## Start DATA RECORDS

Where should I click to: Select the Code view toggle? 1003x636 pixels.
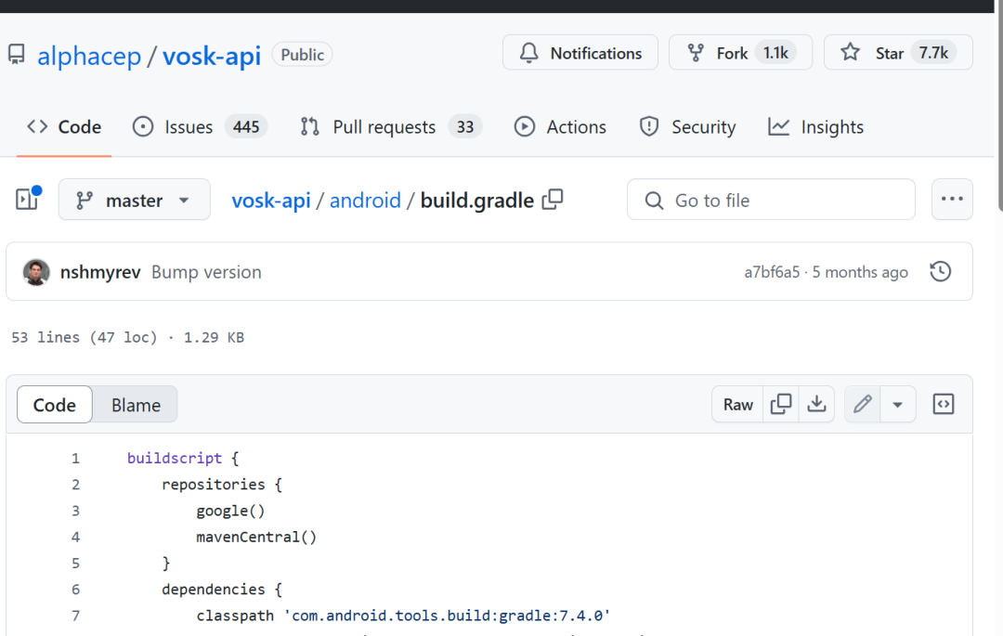[x=55, y=405]
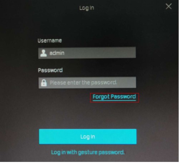
Task: Click the Username label text
Action: [x=50, y=40]
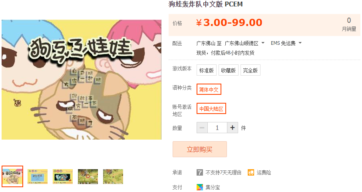362x192 pixels.
Task: Click the 立即购买 buy now button
Action: pyautogui.click(x=200, y=149)
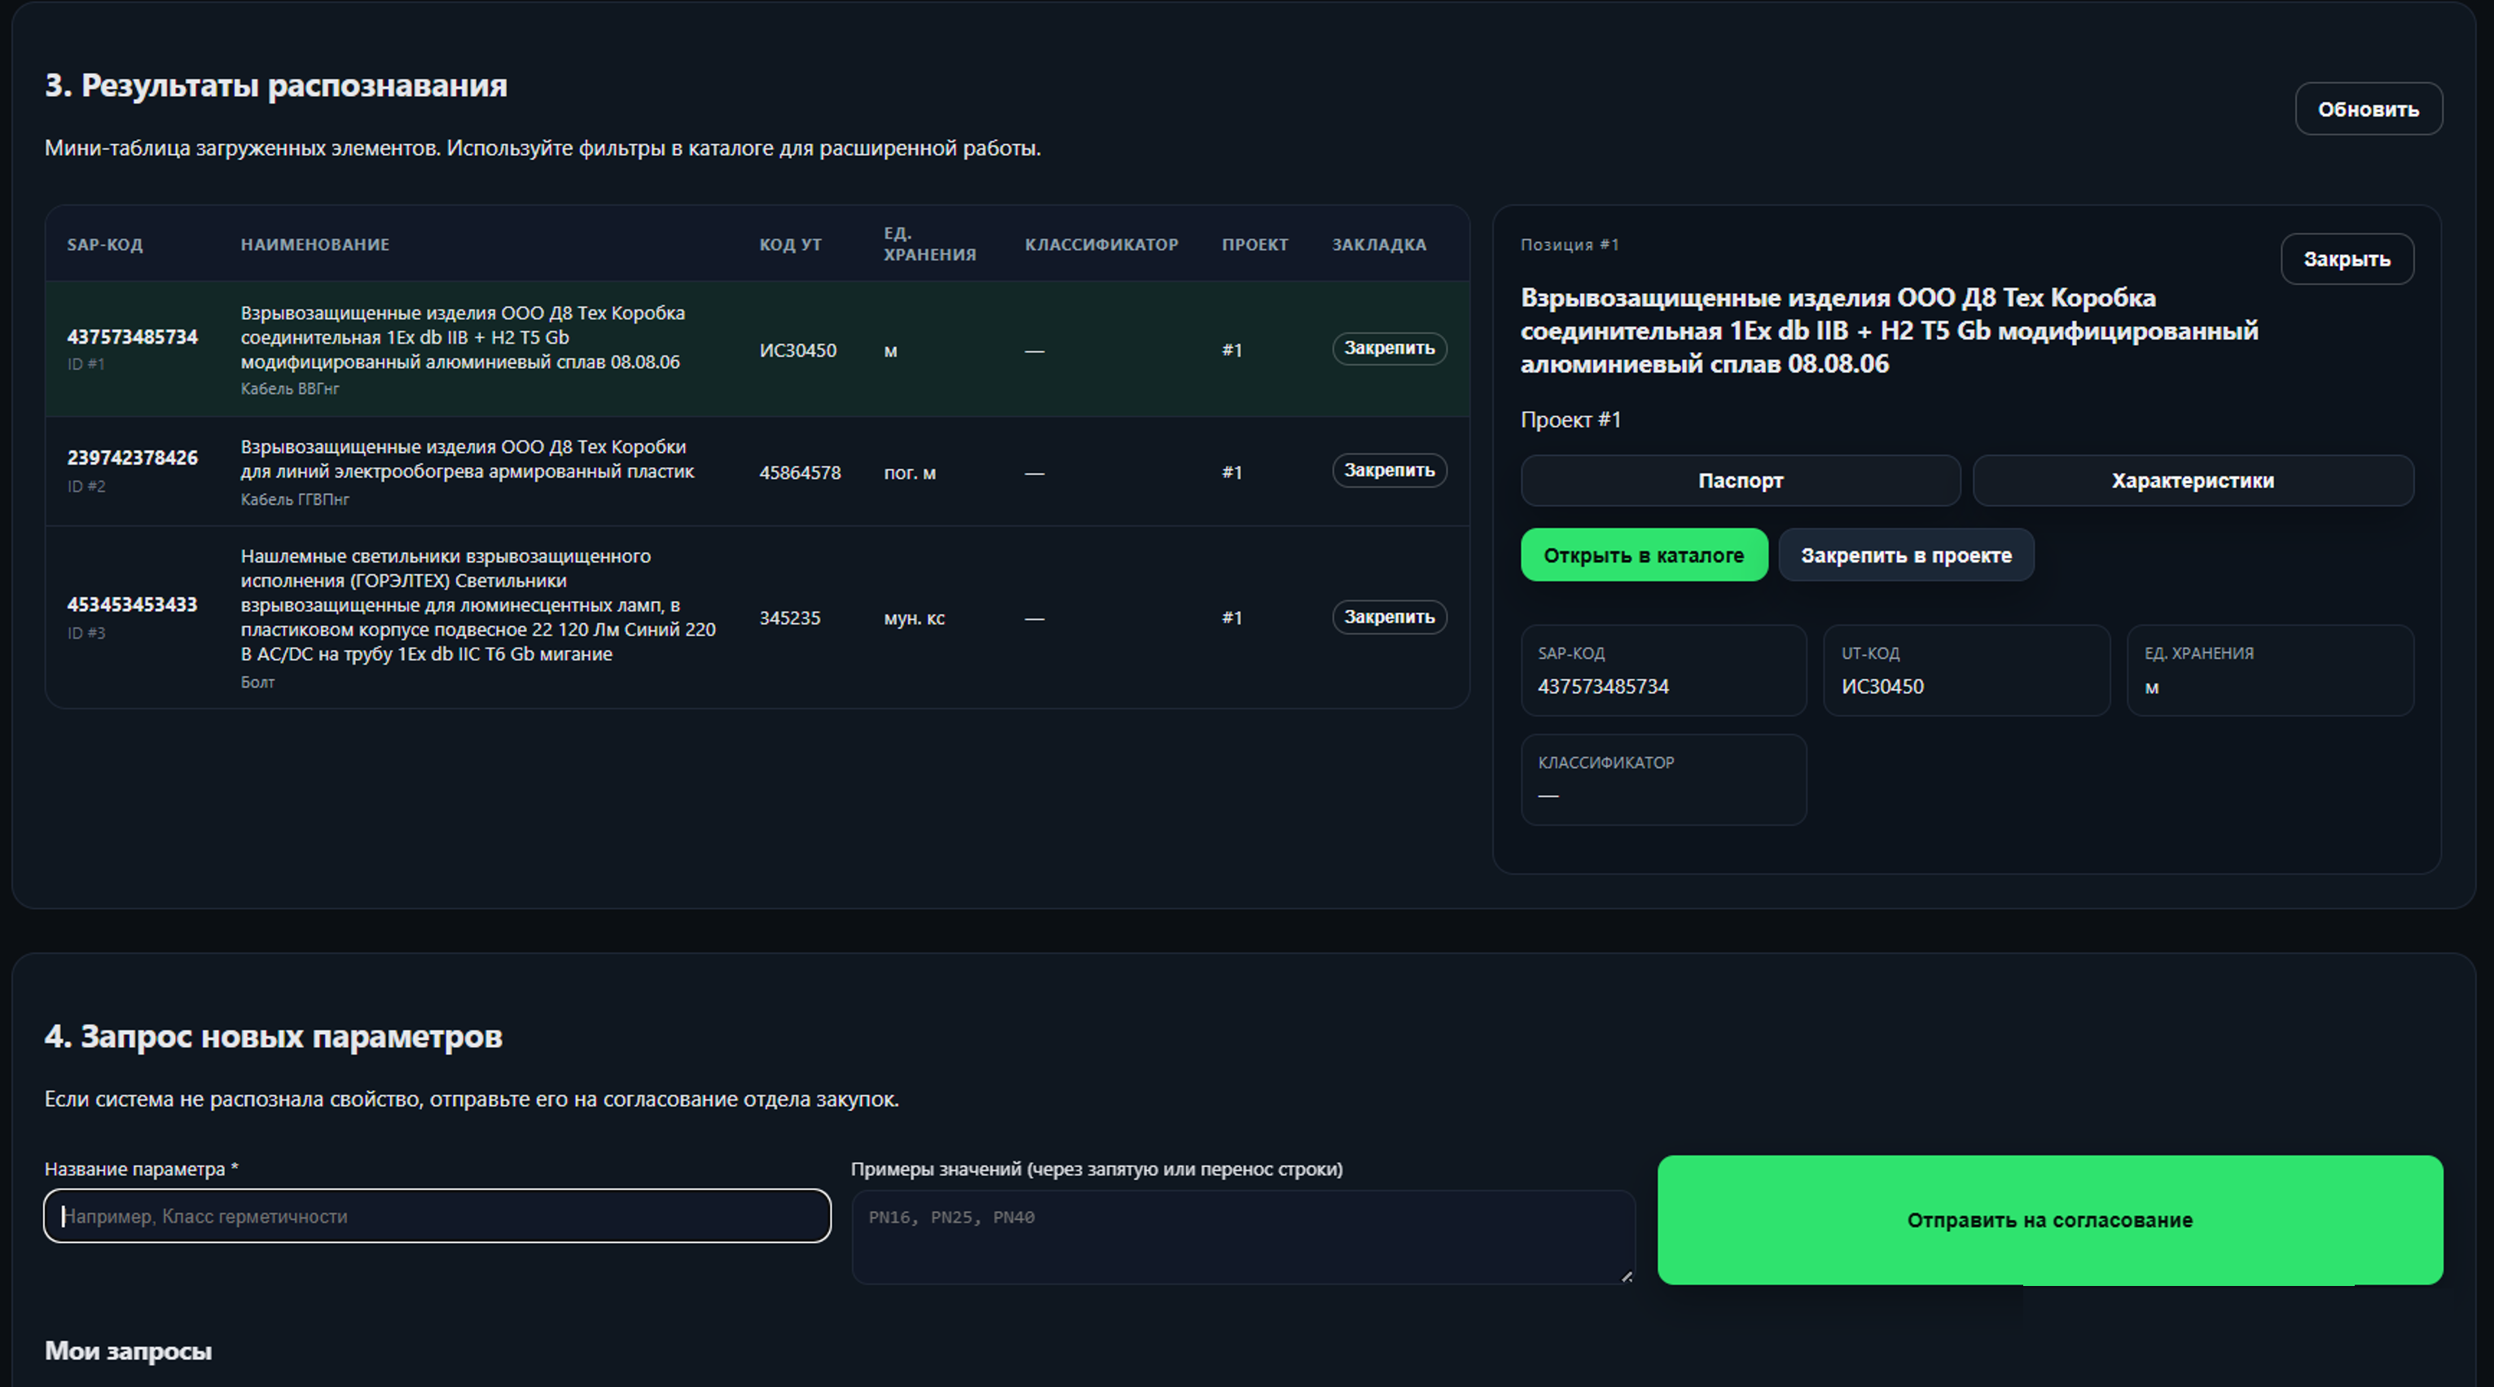This screenshot has width=2494, height=1387.
Task: Open the Паспорт tab
Action: pyautogui.click(x=1740, y=481)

## End DATA RECORDS

Reproduce the whole listing above word for word, omitting the pictures.

* WRITTEN ANSWER *
Where should I click to: Select the Code view toggle? 1003x636 pixels.
[x=55, y=405]
Task: Click the Username label text
Action: [x=50, y=40]
362x192 pixels.
Task: Click the 立即购买 buy now button
Action: pyautogui.click(x=200, y=149)
This screenshot has width=2494, height=1387.
Task: Open the Паспорт tab
Action: pyautogui.click(x=1740, y=481)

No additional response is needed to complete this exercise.